Positive Trends Highlighted in the 2025 Property Market Outlook for Carriers and Buyers
Luckily, the 2025 property market outlook paints a positive picture for both carriers and buyers. Carriers have posted strong profits for the third consecutive year, special thanks to relatively quiet catastrophic seasons. This healthier financial footing is helping create a more balanced, competitive market.
This year alone, the catastrophe-exposed property rates have fallen between 15% to 20% this year. There seem to be expectations for a drop of another 10% in 2026; however, the pace of decline is likely to slow as carriers focus more on underwriting discipline and long-term client relationships.
For buyers, that means competitive renewal markets will continue, offering opportunities to save on premiums or improve coverage, or sometimes both.
How 2025 Losses Factor Into the Property Market Outlook
Even though 2025 saw insured losses estimated between $60 billion-$70 billion from wildfires, flooding, and storms, these losses haven’t slowed the market momentum. The 2025 property market outlook suggests the market remains resilient.
Reinsurance programs have tightened since 2023, making smaller loss events more impactful on market direction. Still, strong capital reserves are supporting stability as the market navigates ongoing risks.
Navigating Line Setting and Layering Trends
The most important dynamic in the 2025 property market outlook is how carriers are approaching line setting. Many are writing larger lines, encouraged by ample capacity and broker demand to expand layers. Even though this can lead to moderate rate reductions, it also risks a return to complex layering strategies reminiscent of 2023.
Smart buyers are leaning toward more diversified programs with multiple carriers and trading partners. This approach provides greater long-term stability and flexibility when market cycles tighten.
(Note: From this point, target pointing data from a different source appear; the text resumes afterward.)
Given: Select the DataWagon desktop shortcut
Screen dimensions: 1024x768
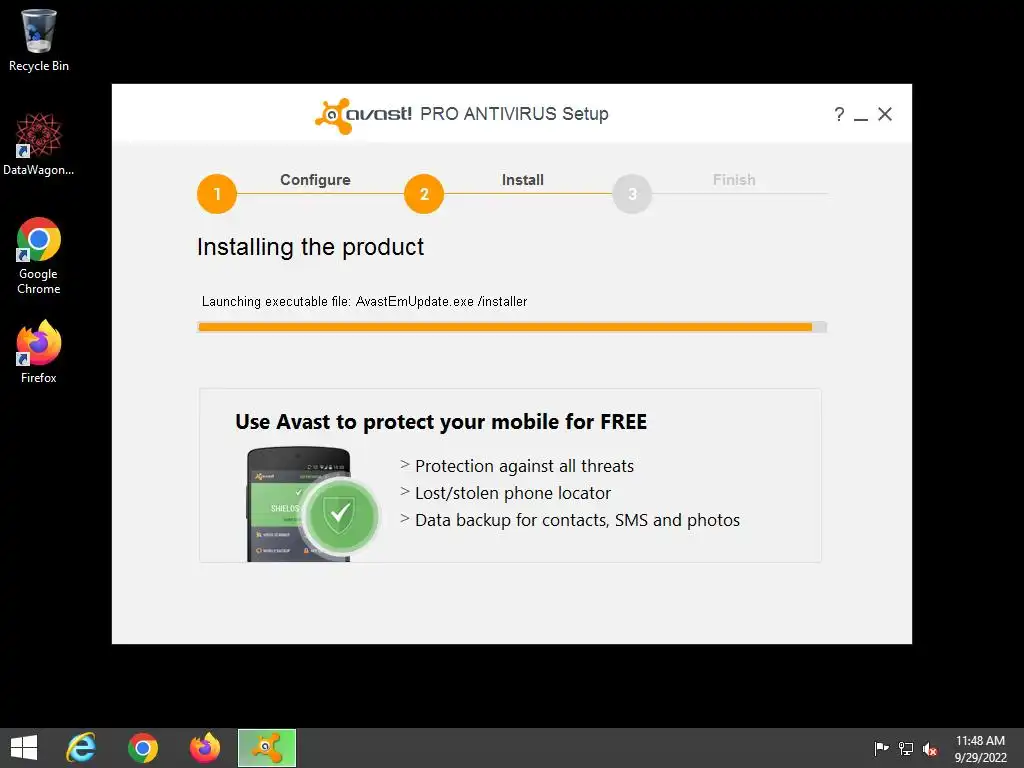Looking at the screenshot, I should (x=39, y=144).
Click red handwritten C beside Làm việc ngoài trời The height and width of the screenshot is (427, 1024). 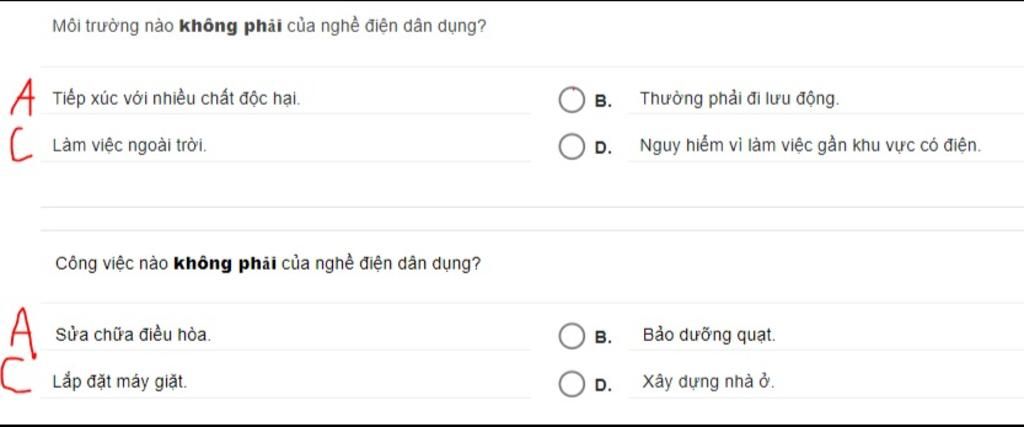pos(20,147)
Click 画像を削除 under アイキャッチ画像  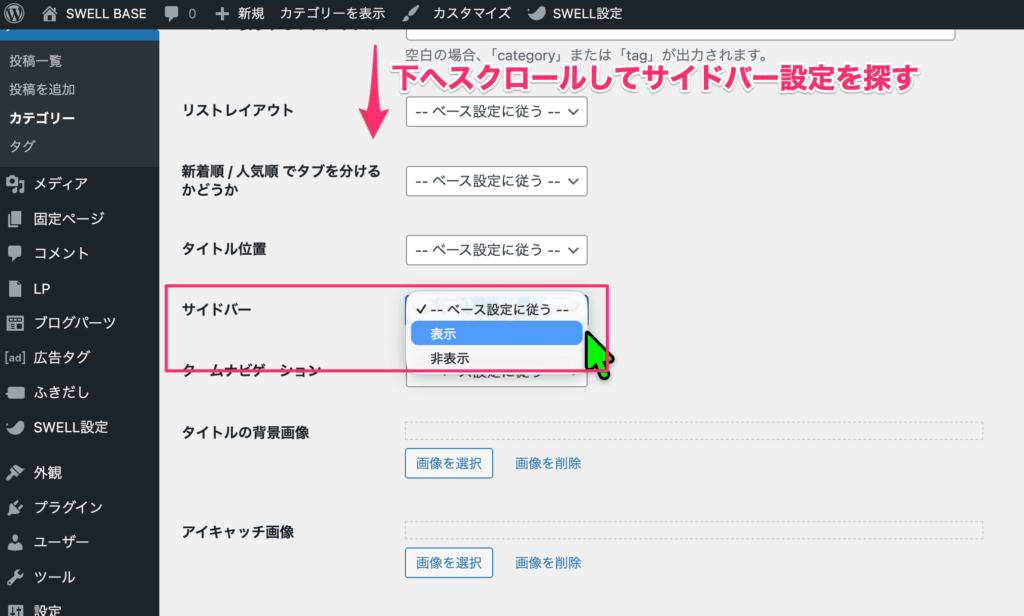(x=548, y=562)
Segment Highlights in the 2025 Property Market Outlook
| Segment | 2025 Market Update |
| Tier 1 Gulf Coast Windstorm | Valuation talk has eased. Accuracy is still vital. Updated values help lower rates. |
| Valuation & Replacement Cost | Rates fell 12.5% to 17.5%. More declines are expected in 2026. |
| Wood Frame Construction | Market slowed. Rates dropped sharply. Security rules relaxed. |
| California Earthquake | Rates fell 12.5% to 17.5%. More declines expected in 2026. |
| Multi-Family | Clients with good loss history saw 20% rate drops. Relief may slow. |
| Wildfire Exposure | Rates down 17.5% to 22.5%. Capacity remains strong. Similar trends are expected in 2026. |
What the 2025 Property Market Outlook Means for 2026
With 2026 right around the corner, carriers enter the new year with strong capital and abundant capacity. The 2025 property market outlook indicates rate declines will continue but at a slower pace, likely between 10-15%.
We expect early-year competition to remain active, but anticipate carriers will tighten underwriting terms and conditions as the risk season arrives. The market’s cyclical nature remains intact, but with the right strategies, buyers can navigate changes and secure strong coverage at competitive prices.